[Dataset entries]
# # # # #
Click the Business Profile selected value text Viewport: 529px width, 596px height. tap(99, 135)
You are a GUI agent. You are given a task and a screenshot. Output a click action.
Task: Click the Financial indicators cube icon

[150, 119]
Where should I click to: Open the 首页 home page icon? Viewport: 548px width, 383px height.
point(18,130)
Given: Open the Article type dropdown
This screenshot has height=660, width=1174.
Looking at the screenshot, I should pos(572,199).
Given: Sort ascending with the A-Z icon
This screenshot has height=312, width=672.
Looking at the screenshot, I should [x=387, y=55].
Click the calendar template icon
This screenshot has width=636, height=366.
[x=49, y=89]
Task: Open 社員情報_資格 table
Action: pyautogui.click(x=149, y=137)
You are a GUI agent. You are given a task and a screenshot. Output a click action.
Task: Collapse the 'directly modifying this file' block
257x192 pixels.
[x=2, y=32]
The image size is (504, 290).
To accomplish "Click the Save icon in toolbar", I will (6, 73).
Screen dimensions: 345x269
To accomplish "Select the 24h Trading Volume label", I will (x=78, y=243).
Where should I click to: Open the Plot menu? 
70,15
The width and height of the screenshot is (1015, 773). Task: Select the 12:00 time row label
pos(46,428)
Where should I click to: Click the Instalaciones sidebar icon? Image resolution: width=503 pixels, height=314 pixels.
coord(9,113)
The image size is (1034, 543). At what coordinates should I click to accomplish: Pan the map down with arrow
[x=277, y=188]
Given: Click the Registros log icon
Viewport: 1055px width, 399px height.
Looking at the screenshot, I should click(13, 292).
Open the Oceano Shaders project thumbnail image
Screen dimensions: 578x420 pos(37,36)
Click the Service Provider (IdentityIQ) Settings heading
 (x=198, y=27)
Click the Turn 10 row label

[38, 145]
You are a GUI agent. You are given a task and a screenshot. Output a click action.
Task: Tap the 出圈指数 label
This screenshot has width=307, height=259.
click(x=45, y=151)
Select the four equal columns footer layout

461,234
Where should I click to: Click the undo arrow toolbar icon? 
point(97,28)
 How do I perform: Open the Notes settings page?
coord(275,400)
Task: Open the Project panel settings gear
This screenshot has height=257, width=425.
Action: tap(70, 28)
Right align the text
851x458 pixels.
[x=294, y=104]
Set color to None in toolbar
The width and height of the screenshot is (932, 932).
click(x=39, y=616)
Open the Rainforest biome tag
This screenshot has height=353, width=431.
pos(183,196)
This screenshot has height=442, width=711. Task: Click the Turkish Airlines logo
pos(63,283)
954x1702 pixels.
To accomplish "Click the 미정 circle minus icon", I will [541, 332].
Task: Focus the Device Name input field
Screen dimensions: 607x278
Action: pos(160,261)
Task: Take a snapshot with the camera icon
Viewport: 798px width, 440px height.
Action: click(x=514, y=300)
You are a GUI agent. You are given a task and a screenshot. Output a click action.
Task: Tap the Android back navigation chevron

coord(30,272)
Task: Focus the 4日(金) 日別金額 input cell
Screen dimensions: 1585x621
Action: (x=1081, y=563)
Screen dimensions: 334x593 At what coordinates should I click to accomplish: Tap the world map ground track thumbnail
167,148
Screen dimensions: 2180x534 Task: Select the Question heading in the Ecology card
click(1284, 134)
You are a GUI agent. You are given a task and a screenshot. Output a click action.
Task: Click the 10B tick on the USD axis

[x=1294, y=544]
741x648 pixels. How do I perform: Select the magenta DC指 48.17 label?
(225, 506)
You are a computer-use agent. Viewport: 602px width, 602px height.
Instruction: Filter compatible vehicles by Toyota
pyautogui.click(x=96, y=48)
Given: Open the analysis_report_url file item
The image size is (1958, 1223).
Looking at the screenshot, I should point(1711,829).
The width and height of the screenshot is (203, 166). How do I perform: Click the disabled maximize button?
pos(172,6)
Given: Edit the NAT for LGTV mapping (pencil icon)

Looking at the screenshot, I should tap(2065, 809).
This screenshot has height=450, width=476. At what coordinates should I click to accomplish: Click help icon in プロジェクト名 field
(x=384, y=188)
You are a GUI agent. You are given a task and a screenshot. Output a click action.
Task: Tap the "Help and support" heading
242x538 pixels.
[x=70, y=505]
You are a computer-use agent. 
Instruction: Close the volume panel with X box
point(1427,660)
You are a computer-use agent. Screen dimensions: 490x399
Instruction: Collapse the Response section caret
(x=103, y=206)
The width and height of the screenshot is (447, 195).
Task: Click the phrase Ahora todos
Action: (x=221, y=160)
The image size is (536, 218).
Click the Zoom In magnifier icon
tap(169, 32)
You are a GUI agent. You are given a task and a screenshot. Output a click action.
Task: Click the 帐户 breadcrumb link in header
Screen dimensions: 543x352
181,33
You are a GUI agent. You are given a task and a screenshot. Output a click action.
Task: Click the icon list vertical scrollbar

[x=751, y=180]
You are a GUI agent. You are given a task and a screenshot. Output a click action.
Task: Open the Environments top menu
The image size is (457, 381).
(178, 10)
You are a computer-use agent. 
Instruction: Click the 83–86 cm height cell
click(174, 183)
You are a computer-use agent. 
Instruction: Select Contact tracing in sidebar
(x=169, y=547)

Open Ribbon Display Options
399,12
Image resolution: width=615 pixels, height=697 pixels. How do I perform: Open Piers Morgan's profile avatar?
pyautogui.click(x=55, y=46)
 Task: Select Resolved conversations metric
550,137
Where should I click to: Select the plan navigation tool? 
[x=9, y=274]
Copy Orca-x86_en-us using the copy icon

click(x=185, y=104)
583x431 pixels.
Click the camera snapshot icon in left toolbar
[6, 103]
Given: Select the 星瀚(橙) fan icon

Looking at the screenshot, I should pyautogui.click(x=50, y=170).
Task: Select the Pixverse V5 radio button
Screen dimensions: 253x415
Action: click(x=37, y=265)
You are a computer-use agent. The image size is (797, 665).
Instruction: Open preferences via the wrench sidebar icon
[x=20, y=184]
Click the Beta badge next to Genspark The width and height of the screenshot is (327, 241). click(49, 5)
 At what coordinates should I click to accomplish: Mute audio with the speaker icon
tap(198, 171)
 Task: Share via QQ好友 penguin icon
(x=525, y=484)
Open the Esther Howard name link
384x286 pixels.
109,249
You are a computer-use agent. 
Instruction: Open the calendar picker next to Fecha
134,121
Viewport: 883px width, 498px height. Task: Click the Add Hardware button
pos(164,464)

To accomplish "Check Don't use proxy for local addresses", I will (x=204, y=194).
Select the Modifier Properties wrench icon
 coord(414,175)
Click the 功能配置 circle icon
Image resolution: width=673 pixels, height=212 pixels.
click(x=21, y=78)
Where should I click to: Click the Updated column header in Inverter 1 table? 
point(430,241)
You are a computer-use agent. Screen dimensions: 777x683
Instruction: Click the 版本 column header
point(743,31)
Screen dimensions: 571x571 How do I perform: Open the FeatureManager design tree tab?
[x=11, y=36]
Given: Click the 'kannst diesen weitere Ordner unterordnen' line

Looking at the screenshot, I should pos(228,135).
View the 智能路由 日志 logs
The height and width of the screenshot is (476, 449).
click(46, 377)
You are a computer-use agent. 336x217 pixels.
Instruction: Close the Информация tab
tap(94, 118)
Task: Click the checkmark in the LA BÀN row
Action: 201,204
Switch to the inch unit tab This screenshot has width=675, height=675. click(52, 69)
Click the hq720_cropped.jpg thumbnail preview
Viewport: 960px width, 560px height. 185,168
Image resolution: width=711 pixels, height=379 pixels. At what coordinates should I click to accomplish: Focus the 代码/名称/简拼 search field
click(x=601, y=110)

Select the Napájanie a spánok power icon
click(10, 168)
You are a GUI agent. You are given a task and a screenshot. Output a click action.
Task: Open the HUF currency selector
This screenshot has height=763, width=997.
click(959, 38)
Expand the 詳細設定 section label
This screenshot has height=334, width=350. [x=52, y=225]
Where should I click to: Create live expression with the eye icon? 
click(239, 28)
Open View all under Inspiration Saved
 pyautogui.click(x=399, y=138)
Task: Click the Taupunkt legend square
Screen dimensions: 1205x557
# # # # #
* **WORK TASK**
Only a number is asked for here: the count of lines in the records that hold "circle".

* **YOUR SOLUTION**
2